Ай, как жаждут они наряднее сказочку! Можно и не новую, но пёструю, как у той смазливой в телевизоре или у соседского сынка. А поди от старой отделайся: к телу приросла, окаянная, ни сорвать её, ни вытравить, ни мочалом жёстким оттереть.
Но нашли соседи средство проверенное, чтоб от доли злой отвертеться. Обитает в Москве большой обаяльщик, Брехун Лай Лаич, знаменитый во все концы света Собачий царь. А живёт он будто бы скромненько, кому попало глаза не мозолит, коротает ночи в подвале на Лихоборских Буграх, день-деньской мелькает на шумных улицах. За людьми Собачий царь не охотится, а его самого призывают, умоляют прийти и помочь неумехи, что с судьбой не согласны, шалопаи, что в себе оступились.
– Ничего напрямую не говорит Лай Лаич. Расплывчато рассуждает, медленно изрекает, всё больше в обход чудит. Что у него ни спроси, никогда не кинет на ветер словцо-пёрышко, смешинку-намёк или фантик-совет. Обязательно в бумажку камень спрячет, к пёрышку дробинку приладит, в кальку гирю завернёт, чтобы потяжелей сделалось словцо, чтобы было оно увесистым и мясистым, не изнанку и лицо, а тридцать три стороны обрело и карман оттянуло. Как бы нечаянно подкинет такое словцо на ветер, а ум-то его потом расхлёбывает, пробует на ощупь, проверяет на вес и беспокоится – легко-то уже не получится жить. Такая уж у Брехуна привычка: словами головы засорять, участь менять, старые сказочки из разинь выпалывать, новыми легковёрных отуманивать. Простофиль с прямой тропинки в дебри собачьего царства Брехун уводит. А иных с самого дна вытаскивает, из болота гнилого вытягивает, из тайги да бурелома на широкую дорогу выпроваживает. Тут уж как кому посчастливится.
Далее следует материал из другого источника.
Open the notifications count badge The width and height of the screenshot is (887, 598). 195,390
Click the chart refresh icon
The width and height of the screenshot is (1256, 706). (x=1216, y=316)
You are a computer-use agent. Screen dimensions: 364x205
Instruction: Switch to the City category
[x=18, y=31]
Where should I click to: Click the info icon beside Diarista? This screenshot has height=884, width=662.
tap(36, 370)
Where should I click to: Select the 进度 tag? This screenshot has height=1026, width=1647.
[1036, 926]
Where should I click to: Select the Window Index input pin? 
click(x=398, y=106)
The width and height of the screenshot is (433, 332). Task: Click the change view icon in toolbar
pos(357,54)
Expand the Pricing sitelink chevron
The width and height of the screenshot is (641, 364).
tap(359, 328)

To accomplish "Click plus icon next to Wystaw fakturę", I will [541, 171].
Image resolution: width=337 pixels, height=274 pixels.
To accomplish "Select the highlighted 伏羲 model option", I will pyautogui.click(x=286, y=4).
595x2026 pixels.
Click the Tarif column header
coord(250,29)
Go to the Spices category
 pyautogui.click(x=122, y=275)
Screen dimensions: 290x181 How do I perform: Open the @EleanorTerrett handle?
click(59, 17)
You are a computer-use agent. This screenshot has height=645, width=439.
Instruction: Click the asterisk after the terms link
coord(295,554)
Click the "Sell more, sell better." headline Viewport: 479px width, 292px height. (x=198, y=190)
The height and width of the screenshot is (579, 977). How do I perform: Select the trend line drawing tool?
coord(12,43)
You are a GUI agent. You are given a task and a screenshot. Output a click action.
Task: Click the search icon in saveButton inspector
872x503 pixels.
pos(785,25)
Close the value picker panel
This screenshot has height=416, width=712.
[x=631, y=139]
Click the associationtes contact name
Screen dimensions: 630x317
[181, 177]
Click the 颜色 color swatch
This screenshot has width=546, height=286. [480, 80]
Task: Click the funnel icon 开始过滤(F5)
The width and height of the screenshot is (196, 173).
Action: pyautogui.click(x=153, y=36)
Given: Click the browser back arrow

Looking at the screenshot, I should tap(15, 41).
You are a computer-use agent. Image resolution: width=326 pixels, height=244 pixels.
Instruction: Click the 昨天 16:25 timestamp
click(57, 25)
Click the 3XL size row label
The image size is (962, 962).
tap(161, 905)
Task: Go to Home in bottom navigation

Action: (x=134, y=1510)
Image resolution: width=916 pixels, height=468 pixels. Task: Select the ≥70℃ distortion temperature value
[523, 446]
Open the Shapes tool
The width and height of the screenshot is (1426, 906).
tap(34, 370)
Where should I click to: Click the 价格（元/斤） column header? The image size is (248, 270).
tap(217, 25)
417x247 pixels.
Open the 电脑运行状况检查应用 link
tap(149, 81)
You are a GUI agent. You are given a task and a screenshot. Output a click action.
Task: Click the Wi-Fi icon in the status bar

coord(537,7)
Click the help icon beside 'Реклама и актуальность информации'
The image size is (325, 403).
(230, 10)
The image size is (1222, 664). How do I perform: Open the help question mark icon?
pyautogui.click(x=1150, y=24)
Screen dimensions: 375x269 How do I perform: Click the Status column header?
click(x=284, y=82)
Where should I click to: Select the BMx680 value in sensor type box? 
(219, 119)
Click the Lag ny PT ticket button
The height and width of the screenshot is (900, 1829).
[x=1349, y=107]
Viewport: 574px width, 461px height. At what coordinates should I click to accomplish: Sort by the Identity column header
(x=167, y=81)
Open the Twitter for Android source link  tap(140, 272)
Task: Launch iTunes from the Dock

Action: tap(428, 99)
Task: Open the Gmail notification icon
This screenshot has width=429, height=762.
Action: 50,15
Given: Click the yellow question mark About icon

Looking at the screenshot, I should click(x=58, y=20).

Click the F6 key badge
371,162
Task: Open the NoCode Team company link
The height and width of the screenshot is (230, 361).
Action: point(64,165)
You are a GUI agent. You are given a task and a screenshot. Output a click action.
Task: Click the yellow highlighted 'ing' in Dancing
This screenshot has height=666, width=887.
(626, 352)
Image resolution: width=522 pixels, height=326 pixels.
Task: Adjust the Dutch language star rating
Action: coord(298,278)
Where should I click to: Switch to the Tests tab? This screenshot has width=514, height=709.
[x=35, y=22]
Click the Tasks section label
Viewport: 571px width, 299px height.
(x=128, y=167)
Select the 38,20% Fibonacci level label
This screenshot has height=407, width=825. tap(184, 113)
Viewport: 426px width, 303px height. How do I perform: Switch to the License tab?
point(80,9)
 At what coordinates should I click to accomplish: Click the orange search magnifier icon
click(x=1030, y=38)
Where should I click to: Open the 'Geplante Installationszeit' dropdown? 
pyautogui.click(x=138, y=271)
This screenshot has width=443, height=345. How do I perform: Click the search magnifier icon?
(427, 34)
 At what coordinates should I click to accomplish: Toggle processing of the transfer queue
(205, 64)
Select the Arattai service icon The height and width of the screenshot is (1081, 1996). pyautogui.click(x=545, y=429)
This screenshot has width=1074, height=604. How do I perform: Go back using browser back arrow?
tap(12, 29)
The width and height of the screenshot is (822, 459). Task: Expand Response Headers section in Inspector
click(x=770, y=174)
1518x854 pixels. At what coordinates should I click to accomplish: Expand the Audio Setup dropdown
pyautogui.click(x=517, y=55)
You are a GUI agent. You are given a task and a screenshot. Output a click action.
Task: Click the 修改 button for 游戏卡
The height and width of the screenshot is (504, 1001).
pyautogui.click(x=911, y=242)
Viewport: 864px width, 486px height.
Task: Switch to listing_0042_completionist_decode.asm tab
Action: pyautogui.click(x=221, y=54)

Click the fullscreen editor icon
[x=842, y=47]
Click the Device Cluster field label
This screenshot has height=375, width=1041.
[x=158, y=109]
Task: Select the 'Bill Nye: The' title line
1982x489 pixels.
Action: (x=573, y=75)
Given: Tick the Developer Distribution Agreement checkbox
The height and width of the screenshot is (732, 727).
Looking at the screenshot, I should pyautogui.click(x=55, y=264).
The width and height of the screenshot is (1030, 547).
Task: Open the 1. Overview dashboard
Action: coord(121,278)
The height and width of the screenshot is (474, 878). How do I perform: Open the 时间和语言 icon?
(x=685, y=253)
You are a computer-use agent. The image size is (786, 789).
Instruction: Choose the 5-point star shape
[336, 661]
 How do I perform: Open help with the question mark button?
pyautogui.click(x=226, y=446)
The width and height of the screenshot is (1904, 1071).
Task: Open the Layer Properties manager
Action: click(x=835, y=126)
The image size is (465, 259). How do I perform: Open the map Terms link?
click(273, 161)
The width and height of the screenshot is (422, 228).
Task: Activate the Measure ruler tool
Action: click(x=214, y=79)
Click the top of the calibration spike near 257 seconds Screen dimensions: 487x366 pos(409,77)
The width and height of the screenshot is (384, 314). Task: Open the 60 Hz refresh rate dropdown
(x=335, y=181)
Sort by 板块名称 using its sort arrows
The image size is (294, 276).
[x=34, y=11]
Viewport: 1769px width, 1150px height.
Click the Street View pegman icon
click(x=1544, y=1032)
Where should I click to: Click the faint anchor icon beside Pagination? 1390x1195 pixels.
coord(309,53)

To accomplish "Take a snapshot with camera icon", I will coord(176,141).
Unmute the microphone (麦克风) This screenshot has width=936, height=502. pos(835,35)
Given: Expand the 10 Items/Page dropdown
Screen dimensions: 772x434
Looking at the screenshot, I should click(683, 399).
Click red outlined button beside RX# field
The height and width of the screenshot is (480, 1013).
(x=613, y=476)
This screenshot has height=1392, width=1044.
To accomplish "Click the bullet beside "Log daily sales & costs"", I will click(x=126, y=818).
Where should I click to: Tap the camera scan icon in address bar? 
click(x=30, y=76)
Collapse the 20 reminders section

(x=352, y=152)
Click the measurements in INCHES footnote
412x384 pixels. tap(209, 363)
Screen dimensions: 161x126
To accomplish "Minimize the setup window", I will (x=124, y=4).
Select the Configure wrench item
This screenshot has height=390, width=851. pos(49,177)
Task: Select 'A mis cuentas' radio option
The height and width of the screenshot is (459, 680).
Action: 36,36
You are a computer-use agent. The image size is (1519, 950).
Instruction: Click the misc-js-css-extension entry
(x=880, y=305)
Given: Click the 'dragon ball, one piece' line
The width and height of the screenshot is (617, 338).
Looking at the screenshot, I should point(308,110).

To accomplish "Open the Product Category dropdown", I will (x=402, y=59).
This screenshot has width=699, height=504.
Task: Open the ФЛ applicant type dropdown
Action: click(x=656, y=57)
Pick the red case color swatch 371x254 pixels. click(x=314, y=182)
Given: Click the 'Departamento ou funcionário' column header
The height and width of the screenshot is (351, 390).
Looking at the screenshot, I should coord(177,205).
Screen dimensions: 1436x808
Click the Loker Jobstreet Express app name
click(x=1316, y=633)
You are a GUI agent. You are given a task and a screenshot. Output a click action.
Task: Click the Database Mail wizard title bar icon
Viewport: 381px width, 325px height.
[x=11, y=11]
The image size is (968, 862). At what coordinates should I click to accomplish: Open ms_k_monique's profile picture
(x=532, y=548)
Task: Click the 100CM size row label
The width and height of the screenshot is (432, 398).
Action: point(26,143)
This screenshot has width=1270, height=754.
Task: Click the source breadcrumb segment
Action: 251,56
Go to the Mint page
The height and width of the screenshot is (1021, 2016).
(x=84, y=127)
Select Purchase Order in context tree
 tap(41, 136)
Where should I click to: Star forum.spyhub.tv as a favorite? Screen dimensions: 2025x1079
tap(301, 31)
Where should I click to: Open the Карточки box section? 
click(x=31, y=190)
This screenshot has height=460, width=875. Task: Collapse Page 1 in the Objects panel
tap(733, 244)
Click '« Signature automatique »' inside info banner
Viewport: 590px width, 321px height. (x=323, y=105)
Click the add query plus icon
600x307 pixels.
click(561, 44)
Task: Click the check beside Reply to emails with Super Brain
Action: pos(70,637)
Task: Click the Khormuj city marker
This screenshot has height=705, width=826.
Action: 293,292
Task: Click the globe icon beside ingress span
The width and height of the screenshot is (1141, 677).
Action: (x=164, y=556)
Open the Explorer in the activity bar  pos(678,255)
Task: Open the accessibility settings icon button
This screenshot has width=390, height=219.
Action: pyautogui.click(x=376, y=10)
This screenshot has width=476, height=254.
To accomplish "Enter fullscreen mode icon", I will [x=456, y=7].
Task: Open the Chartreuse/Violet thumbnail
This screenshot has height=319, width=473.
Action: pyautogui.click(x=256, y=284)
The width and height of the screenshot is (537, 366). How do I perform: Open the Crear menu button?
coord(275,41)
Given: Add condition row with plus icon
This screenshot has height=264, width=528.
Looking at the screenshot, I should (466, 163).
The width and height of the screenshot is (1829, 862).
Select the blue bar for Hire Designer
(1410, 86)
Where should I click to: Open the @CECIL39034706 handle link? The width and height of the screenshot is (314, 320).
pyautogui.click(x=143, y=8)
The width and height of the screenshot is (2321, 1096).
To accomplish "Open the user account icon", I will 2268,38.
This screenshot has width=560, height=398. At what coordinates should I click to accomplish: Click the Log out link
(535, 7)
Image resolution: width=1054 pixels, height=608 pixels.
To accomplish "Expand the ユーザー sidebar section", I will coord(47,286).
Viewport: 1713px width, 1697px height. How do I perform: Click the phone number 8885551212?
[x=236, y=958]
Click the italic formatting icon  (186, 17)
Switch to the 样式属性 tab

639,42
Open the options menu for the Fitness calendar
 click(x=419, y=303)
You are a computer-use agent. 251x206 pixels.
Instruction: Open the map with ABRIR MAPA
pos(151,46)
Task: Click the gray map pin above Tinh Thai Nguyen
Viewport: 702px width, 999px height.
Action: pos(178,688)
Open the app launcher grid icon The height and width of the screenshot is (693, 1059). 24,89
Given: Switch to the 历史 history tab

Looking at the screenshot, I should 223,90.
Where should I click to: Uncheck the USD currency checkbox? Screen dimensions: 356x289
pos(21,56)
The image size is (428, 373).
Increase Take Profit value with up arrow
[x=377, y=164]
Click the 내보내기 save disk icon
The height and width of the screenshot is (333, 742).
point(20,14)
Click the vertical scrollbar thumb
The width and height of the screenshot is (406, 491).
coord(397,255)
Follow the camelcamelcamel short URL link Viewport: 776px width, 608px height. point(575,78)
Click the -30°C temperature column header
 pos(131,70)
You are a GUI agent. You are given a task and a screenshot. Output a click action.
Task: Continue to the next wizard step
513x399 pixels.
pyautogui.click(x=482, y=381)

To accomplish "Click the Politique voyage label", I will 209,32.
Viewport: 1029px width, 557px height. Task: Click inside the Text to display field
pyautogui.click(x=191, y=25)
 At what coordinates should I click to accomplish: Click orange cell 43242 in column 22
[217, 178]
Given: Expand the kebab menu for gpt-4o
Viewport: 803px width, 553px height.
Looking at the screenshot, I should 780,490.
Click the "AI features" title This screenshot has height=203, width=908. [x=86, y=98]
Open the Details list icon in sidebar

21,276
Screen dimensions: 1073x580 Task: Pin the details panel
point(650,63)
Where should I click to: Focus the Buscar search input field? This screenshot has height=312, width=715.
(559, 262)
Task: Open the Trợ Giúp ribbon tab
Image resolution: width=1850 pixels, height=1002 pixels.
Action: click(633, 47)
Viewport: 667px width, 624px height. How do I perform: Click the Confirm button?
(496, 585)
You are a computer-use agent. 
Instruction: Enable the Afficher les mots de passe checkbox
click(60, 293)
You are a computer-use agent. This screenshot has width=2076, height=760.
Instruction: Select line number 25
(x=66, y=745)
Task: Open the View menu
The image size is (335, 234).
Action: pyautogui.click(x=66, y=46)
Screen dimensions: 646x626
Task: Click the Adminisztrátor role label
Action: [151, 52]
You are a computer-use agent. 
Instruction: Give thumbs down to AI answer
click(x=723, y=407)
– Будто здоровенный таз с вареньем, спозаранку кипит столица. Что ни сыпь в неё, чего ни подбрасывай, всё разварит, всех перетрёт. Мужики полоумные носятся, тусклые глазёнки вдаль вылупив. Бегает по улицам бабьё московское, не роняй цыплёнка – замнет. Среди люда такого дельного, среди народа глубоко занятого без труда узнаешь отстающего, мужика, что плетётся нехотя и на каждом шагу запинается. Будто бы от времени отбился и от стаи своей отстал. Рядом с барыньками броскими, проворными, на фоне дорогих бездорожников очень никудышный выделяется. Опечаленный и хворый на вид. По его лицу опавшему, по его пальтецу обветшалому сразу скажешь: крепко размышляет, испытание подходящее ищет, сам себя готов разузнать.
Сорок лет он мотался по улицам, двадцать лет бродил исправно на службу. Не опаздывал, налево не хаживал, только в празднички водку пил. Нынче он проснулся невесёлый, на жену, на дочь глядел понуро, геркулес нетронутым оставил, кошку на пороге пнул ногой. Тяготит мужика загвоздка: познакомиться с собой задумал. Хлебом не корми, дай разведать, что в нём за особа проживает, что в нём за личина зарыта: боевой мужик или тряпка. Или, может, знаменитый гитарист? Не заботит такой вопрос старух-лоточниц, не гнетёт таксистов голосистых, в кабаке буфетчицу не дёргает, потому и крутится она юлой.
Как бы хитро к себе подкопаться? Может, спрятан там мужик что надо, человек негордый, с умением, только робок и скромен не в меру. Не решился самовольно встрять. Вовремя за жизнь не ухватившись, просидел сорок лет сложа руки, вот и киснет, забитый, забытый, не бросаясь никому на глаза. А если прибран за семью дверями, за семью амбарными замками человек одарённый, с талантом, с непростой и ветвистой душой? Ждал он удобного часа, сорок лет норовил вставить слово, только вот суета мешала, развернуться в толпе не сумел. Оттого, что сидел он свой век покорно, точно в тесной и нетопленой каморке, не как песня вся жизнь сложилась, а как ссора, вкривь-вкось стряслась. Потому что пониже метил, чужаком в стороне держался, прибирал к рукам кусок не лучший, а который с краешка лежал.
«Как же можно себя дорогого из темницы на свет не вывести, из складов потаённых не выпустить, из завала не откопать? Познакомимся, поглядим друг на дружку, в тихом месте по стакану осушим, помолчим, потом разговоримся, будет много нам чего обсудить. Время есть ещё раскачаться. Год-другой за ним понаблюдаю, а потом пульт отдам и поводья, чтоб помог мне всё наверстать. Может, жизнь в его руках пойдёт в гору. И дела начнут выправляться: сыщется халтурка-работка, встретится заботливая баба, дачку в Подмосковье с ней купим и как люди важные, в уюте и в достатке долгожданном заживем».